WHAT THE TASK REQUIRES
Reproduce the rows below verbatim, starting with the row containing "Open the blend" and ending with the row containing "will (163, 34).", both included.

## begin LISTED ENTRIES

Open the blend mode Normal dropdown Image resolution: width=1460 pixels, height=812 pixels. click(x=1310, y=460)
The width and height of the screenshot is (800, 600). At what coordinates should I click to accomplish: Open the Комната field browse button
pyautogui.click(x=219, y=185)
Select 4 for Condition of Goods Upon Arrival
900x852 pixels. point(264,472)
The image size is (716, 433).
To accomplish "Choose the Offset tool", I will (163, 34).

## end LISTED ENTRIES
## begin LISTED ENTRIES

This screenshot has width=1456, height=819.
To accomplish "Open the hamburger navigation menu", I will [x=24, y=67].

## end LISTED ENTRIES
## begin LISTED ENTRIES

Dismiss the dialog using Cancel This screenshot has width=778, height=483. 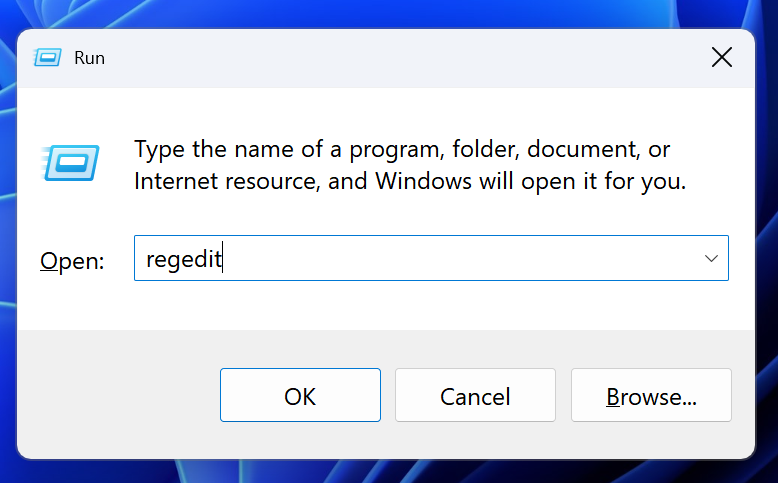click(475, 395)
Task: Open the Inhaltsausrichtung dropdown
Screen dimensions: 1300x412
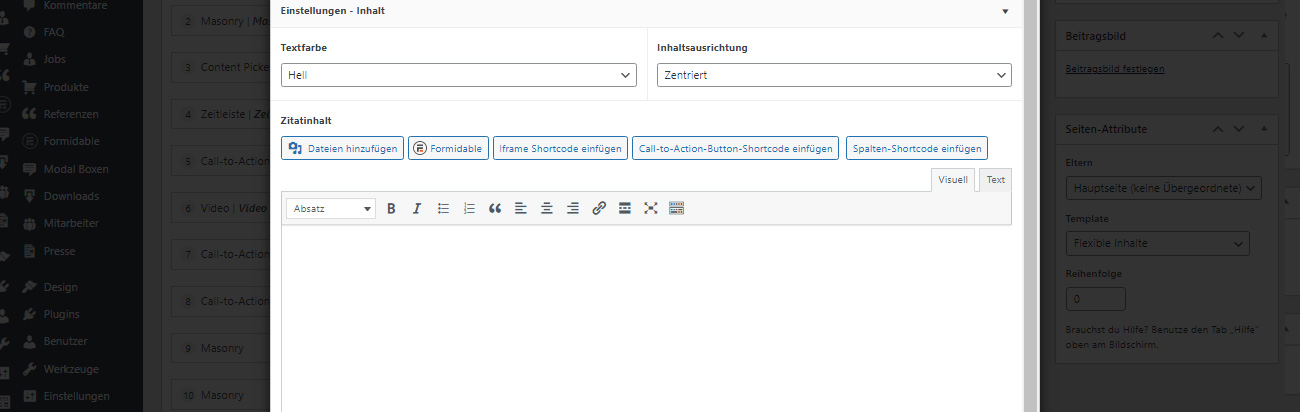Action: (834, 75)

## end LISTED ENTRIES

THE ANSWER
Open the blend mode Normal dropdown Image resolution: width=1460 pixels, height=812 pixels. click(x=1310, y=460)
The width and height of the screenshot is (800, 600). At what coordinates should I click to accomplish: Open the Комната field browse button
pyautogui.click(x=219, y=185)
Select 4 for Condition of Goods Upon Arrival
900x852 pixels. point(264,472)
The image size is (716, 433).
To accomplish "Choose the Offset tool", I will (163, 34).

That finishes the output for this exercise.